Willie Bobo

Album: The Rare Tunes Collection "From Latin... To Jazz Dance" - Vol. 2
Guajira (Spanish: música guajira [ˈmusika ɣwaˈxiɾa], meaning "country music" in Cuban Spanish) is a musical form which evokes a rural ambience in its texts, instrumentation and style.
In the years around 1900 a style of guajira emerged in association with Cuban music theater, especially as composed by Jorge Anckermann.
This genre had some similarity to the criolla[1] and, to a lesser extent, the punto.[2] It contains bucolic countryside lyrics, rhyming, similar to décima poetry. The music is a mixture of 3/4 and 6/8 rhythms. According to Sánchez de Fuentes, its first section is in a minor key, its second section in a major key.[3]

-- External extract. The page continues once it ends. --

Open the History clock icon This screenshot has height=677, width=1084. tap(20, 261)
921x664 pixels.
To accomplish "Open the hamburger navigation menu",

In general, the songs in this repertoire are no longer well known in Cuba. Hence, for most Cubans, "guajira" connotes a quite different genre that emerged in the 1930s, as a sort of fusion of the son and the guajira, the "guajira-son," in 4/4 time. It resembled the son in rhythm, but presented a rural ethos by foregrounding the guitar (or tres) more than horns, percussion, or piano.
The guajira could be sung by a single musician accompanying himself on guitar (Orovio 1981:227); see trova. The lyrics of the guajira typically extol the beauty of the Cuban countryside and the lifestyle of the guajiros (countryside peasants). (Alén 1994:64).